BEGIN Source data

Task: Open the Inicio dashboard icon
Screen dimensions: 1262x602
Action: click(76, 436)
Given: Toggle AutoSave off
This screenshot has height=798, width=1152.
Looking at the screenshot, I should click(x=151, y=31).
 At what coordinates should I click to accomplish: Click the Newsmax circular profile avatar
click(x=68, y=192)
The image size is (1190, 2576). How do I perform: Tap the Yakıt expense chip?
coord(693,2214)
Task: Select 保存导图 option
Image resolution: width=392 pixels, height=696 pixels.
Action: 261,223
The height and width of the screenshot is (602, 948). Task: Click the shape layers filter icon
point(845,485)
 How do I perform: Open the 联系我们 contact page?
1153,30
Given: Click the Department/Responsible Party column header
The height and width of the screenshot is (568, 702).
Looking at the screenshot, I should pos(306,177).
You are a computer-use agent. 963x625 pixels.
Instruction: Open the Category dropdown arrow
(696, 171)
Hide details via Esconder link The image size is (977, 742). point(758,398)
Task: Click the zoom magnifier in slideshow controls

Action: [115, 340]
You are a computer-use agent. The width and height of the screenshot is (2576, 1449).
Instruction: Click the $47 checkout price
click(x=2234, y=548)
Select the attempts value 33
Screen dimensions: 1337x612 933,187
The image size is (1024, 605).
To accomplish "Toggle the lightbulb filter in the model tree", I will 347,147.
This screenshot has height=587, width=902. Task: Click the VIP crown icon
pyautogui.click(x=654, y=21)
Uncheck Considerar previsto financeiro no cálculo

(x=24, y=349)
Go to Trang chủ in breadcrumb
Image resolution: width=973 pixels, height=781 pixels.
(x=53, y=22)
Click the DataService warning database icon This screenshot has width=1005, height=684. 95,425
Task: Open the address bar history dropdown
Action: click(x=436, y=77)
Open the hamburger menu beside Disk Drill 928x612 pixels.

END Source data

Return what is listed above, exactly and completely.

Task: Open the Inicio dashboard icon
Screen dimensions: 1262x602
Action: click(76, 436)
Given: Toggle AutoSave off
This screenshot has height=798, width=1152.
Looking at the screenshot, I should click(x=151, y=31).
 At what coordinates should I click to accomplish: Click the Newsmax circular profile avatar
click(x=68, y=192)
The image size is (1190, 2576). How do I perform: Tap the Yakıt expense chip?
coord(693,2214)
Task: Select 保存导图 option
Image resolution: width=392 pixels, height=696 pixels.
Action: 261,223
The height and width of the screenshot is (602, 948). Task: Click the shape layers filter icon
point(845,485)
 How do I perform: Open the 联系我们 contact page?
1153,30
Given: Click the Department/Responsible Party column header
The height and width of the screenshot is (568, 702).
Looking at the screenshot, I should pos(306,177).
You are a computer-use agent. 963x625 pixels.
Instruction: Open the Category dropdown arrow
(696, 171)
Hide details via Esconder link The image size is (977, 742). point(758,398)
Task: Click the zoom magnifier in slideshow controls

Action: [115, 340]
You are a computer-use agent. The width and height of the screenshot is (2576, 1449).
Instruction: Click the $47 checkout price
click(x=2234, y=548)
Select the attempts value 33
Screen dimensions: 1337x612 933,187
The image size is (1024, 605).
To accomplish "Toggle the lightbulb filter in the model tree", I will 347,147.
This screenshot has height=587, width=902. Task: Click the VIP crown icon
pyautogui.click(x=654, y=21)
Uncheck Considerar previsto financeiro no cálculo

(x=24, y=349)
Go to Trang chủ in breadcrumb
Image resolution: width=973 pixels, height=781 pixels.
(x=53, y=22)
Click the DataService warning database icon This screenshot has width=1005, height=684. 95,425
Task: Open the address bar history dropdown
Action: click(x=436, y=77)
Open the hamburger menu beside Disk Drill 928x612 pixels.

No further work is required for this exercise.